▸ **Exercise input**
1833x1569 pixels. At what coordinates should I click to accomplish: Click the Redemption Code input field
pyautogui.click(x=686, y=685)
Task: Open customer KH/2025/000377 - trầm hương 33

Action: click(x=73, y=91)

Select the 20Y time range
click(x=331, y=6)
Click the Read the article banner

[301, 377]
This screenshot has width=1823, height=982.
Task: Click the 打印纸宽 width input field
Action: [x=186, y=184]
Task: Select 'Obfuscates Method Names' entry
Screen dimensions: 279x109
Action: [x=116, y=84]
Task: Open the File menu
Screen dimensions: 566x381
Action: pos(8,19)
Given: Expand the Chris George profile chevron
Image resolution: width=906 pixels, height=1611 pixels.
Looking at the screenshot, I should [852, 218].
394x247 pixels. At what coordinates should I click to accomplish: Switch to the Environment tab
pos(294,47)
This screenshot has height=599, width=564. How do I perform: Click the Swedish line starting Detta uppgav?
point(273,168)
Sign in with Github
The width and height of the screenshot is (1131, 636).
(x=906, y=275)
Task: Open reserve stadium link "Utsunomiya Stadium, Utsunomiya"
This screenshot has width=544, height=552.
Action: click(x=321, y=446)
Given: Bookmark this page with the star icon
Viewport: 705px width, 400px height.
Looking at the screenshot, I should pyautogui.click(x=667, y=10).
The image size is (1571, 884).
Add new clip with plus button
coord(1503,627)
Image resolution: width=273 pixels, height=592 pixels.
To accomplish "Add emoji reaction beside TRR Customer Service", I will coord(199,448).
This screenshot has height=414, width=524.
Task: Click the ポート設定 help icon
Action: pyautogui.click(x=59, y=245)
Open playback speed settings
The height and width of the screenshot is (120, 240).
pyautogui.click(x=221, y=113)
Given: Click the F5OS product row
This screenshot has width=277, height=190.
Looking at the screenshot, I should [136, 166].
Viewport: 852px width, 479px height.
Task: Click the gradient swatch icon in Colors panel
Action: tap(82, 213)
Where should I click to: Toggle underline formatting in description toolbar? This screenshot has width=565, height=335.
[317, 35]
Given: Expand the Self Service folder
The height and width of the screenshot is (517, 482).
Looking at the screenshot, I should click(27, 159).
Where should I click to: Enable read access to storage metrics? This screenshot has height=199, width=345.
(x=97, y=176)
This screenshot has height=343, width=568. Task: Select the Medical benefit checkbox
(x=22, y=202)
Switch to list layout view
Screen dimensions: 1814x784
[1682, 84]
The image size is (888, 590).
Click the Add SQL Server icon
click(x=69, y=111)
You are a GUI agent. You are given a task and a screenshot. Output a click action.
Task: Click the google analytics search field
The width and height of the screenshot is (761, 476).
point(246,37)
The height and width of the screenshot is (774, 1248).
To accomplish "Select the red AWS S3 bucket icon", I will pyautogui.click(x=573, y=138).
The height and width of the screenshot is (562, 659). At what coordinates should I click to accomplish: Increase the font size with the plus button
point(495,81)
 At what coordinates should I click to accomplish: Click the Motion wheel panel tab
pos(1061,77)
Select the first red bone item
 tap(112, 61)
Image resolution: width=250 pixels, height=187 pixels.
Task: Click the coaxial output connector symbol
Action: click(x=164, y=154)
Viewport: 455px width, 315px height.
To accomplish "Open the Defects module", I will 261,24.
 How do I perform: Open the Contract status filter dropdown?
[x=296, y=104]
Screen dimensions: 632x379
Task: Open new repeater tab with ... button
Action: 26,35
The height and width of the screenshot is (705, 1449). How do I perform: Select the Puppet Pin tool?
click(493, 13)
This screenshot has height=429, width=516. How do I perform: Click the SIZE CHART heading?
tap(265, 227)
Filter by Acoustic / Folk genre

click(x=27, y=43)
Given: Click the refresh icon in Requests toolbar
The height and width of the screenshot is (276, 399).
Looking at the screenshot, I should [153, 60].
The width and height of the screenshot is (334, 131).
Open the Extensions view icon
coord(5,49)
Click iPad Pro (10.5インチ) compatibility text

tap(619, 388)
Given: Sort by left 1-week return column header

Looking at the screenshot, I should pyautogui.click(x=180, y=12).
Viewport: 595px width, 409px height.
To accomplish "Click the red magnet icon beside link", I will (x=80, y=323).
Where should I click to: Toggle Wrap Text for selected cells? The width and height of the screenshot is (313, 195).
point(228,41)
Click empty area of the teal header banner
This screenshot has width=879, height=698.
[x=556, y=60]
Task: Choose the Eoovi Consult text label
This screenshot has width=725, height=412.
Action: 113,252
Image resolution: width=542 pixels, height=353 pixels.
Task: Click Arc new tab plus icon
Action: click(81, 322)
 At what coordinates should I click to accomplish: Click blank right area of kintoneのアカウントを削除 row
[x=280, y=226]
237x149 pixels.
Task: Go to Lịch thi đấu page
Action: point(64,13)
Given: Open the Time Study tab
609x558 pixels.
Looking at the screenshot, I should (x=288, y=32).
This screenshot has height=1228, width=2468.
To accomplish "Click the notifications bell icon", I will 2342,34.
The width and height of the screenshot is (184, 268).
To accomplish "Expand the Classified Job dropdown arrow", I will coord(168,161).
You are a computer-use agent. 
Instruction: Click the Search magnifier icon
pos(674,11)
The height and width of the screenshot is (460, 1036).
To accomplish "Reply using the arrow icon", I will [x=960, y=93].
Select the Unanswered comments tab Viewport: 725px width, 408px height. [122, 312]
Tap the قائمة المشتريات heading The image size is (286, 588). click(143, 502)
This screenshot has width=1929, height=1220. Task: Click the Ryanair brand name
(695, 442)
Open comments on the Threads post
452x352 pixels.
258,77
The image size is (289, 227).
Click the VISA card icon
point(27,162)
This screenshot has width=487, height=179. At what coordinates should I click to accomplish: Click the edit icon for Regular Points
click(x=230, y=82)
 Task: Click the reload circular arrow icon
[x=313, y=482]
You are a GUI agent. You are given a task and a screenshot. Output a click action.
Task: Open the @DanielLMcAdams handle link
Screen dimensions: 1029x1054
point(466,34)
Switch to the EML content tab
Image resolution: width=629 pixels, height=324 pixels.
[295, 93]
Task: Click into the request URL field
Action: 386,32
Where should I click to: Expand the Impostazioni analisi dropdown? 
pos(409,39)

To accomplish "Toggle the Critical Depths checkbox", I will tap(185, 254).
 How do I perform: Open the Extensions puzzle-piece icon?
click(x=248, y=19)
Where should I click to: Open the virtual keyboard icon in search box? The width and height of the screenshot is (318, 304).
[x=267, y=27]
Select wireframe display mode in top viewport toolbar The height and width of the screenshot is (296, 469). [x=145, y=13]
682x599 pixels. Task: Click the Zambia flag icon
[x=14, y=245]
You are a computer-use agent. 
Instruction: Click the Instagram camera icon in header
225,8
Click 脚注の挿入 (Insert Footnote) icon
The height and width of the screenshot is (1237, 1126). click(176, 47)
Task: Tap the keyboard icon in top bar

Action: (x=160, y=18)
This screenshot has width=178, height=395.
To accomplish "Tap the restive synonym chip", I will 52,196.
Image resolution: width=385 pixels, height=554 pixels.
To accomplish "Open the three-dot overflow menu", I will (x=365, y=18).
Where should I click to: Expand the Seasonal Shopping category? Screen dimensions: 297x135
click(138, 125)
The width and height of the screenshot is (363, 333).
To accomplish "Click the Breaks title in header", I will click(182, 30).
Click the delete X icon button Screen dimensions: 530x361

▸ **Instructions for the task**
The records above are to be duplicated in full and exactly.

▸ **Result of this task**
1833x1569 pixels. At what coordinates should I click to accomplish: Click the Redemption Code input field
pyautogui.click(x=686, y=685)
Task: Open customer KH/2025/000377 - trầm hương 33

Action: click(x=73, y=91)

Select the 20Y time range
click(x=331, y=6)
Click the Read the article banner

[301, 377]
This screenshot has width=1823, height=982.
Task: Click the 打印纸宽 width input field
Action: [x=186, y=184]
Task: Select 'Obfuscates Method Names' entry
Screen dimensions: 279x109
Action: [x=116, y=84]
Task: Open the File menu
Screen dimensions: 566x381
Action: pos(8,19)
Given: Expand the Chris George profile chevron
Image resolution: width=906 pixels, height=1611 pixels.
Looking at the screenshot, I should [852, 218].
394x247 pixels. At what coordinates should I click to accomplish: Switch to the Environment tab
pos(294,47)
This screenshot has height=599, width=564. How do I perform: Click the Swedish line starting Detta uppgav?
point(273,168)
Sign in with Github
The width and height of the screenshot is (1131, 636).
(x=906, y=275)
Task: Open reserve stadium link "Utsunomiya Stadium, Utsunomiya"
This screenshot has width=544, height=552.
Action: click(x=321, y=446)
Given: Bookmark this page with the star icon
Viewport: 705px width, 400px height.
Looking at the screenshot, I should pyautogui.click(x=667, y=10).
The image size is (1571, 884).
Add new clip with plus button
coord(1503,627)
Image resolution: width=273 pixels, height=592 pixels.
To accomplish "Add emoji reaction beside TRR Customer Service", I will coord(199,448).
This screenshot has height=414, width=524.
Task: Click the ポート設定 help icon
Action: pyautogui.click(x=59, y=245)
Open playback speed settings
The height and width of the screenshot is (120, 240).
pyautogui.click(x=221, y=113)
Given: Click the F5OS product row
This screenshot has width=277, height=190.
Looking at the screenshot, I should [136, 166].
Viewport: 852px width, 479px height.
Task: Click the gradient swatch icon in Colors panel
Action: tap(82, 213)
Where should I click to: Toggle underline formatting in description toolbar? This screenshot has width=565, height=335.
[317, 35]
Given: Expand the Self Service folder
The height and width of the screenshot is (517, 482).
Looking at the screenshot, I should click(27, 159).
Where should I click to: Enable read access to storage metrics? This screenshot has height=199, width=345.
(x=97, y=176)
This screenshot has height=343, width=568. Task: Select the Medical benefit checkbox
(x=22, y=202)
Switch to list layout view
Screen dimensions: 1814x784
[1682, 84]
The image size is (888, 590).
Click the Add SQL Server icon
click(x=69, y=111)
You are a GUI agent. You are given a task and a screenshot. Output a click action.
Task: Click the google analytics search field
The width and height of the screenshot is (761, 476).
point(246,37)
The height and width of the screenshot is (774, 1248).
To accomplish "Select the red AWS S3 bucket icon", I will pyautogui.click(x=573, y=138).
The height and width of the screenshot is (562, 659). At what coordinates should I click to accomplish: Increase the font size with the plus button
point(495,81)
 At what coordinates should I click to accomplish: Click the Motion wheel panel tab
pos(1061,77)
Select the first red bone item
 tap(112, 61)
Image resolution: width=250 pixels, height=187 pixels.
Task: Click the coaxial output connector symbol
Action: click(x=164, y=154)
Viewport: 455px width, 315px height.
To accomplish "Open the Defects module", I will 261,24.
 How do I perform: Open the Contract status filter dropdown?
[x=296, y=104]
Screen dimensions: 632x379
Task: Open new repeater tab with ... button
Action: 26,35
The height and width of the screenshot is (705, 1449). How do I perform: Select the Puppet Pin tool?
click(493, 13)
This screenshot has height=429, width=516. How do I perform: Click the SIZE CHART heading?
tap(265, 227)
Filter by Acoustic / Folk genre

click(x=27, y=43)
Given: Click the refresh icon in Requests toolbar
The height and width of the screenshot is (276, 399).
Looking at the screenshot, I should [153, 60].
The width and height of the screenshot is (334, 131).
Open the Extensions view icon
coord(5,49)
Click iPad Pro (10.5インチ) compatibility text

tap(619, 388)
Given: Sort by left 1-week return column header

Looking at the screenshot, I should pyautogui.click(x=180, y=12).
Viewport: 595px width, 409px height.
To accomplish "Click the red magnet icon beside link", I will (x=80, y=323).
Where should I click to: Toggle Wrap Text for selected cells? The width and height of the screenshot is (313, 195).
point(228,41)
Click empty area of the teal header banner
This screenshot has width=879, height=698.
[x=556, y=60]
Task: Choose the Eoovi Consult text label
This screenshot has width=725, height=412.
Action: 113,252
Image resolution: width=542 pixels, height=353 pixels.
Task: Click Arc new tab plus icon
Action: click(81, 322)
 At what coordinates should I click to accomplish: Click blank right area of kintoneのアカウントを削除 row
[x=280, y=226]
237x149 pixels.
Task: Go to Lịch thi đấu page
Action: point(64,13)
Given: Open the Time Study tab
609x558 pixels.
Looking at the screenshot, I should (x=288, y=32).
This screenshot has height=1228, width=2468.
To accomplish "Click the notifications bell icon", I will 2342,34.
The width and height of the screenshot is (184, 268).
To accomplish "Expand the Classified Job dropdown arrow", I will coord(168,161).
You are a computer-use agent. 
Instruction: Click the Search magnifier icon
pos(674,11)
The height and width of the screenshot is (460, 1036).
To accomplish "Reply using the arrow icon", I will [x=960, y=93].
Select the Unanswered comments tab Viewport: 725px width, 408px height. [122, 312]
Tap the قائمة المشتريات heading The image size is (286, 588). click(143, 502)
This screenshot has width=1929, height=1220. Task: Click the Ryanair brand name
(695, 442)
Open comments on the Threads post
452x352 pixels.
258,77
The image size is (289, 227).
Click the VISA card icon
point(27,162)
This screenshot has width=487, height=179. At what coordinates should I click to accomplish: Click the edit icon for Regular Points
click(x=230, y=82)
 Task: Click the reload circular arrow icon
[x=313, y=482]
You are a GUI agent. You are given a task and a screenshot. Output a click action.
Task: Open the @DanielLMcAdams handle link
Screen dimensions: 1029x1054
point(466,34)
Switch to the EML content tab
Image resolution: width=629 pixels, height=324 pixels.
[295, 93]
Task: Click into the request URL field
Action: 386,32
Where should I click to: Expand the Impostazioni analisi dropdown? 
pos(409,39)

To accomplish "Toggle the Critical Depths checkbox", I will tap(185, 254).
 How do I perform: Open the Extensions puzzle-piece icon?
click(x=248, y=19)
Where should I click to: Open the virtual keyboard icon in search box? The width and height of the screenshot is (318, 304).
[x=267, y=27]
Select wireframe display mode in top viewport toolbar The height and width of the screenshot is (296, 469). [x=145, y=13]
682x599 pixels. Task: Click the Zambia flag icon
[x=14, y=245]
You are a computer-use agent. 
Instruction: Click the Instagram camera icon in header
225,8
Click 脚注の挿入 (Insert Footnote) icon
The height and width of the screenshot is (1237, 1126). click(176, 47)
Task: Tap the keyboard icon in top bar

Action: (x=160, y=18)
This screenshot has width=178, height=395.
To accomplish "Tap the restive synonym chip", I will 52,196.
Image resolution: width=385 pixels, height=554 pixels.
To accomplish "Open the three-dot overflow menu", I will (x=365, y=18).
Where should I click to: Expand the Seasonal Shopping category? Screen dimensions: 297x135
click(138, 125)
The width and height of the screenshot is (363, 333).
To accomplish "Click the Breaks title in header", I will click(182, 30).
Click the delete X icon button Screen dimensions: 530x361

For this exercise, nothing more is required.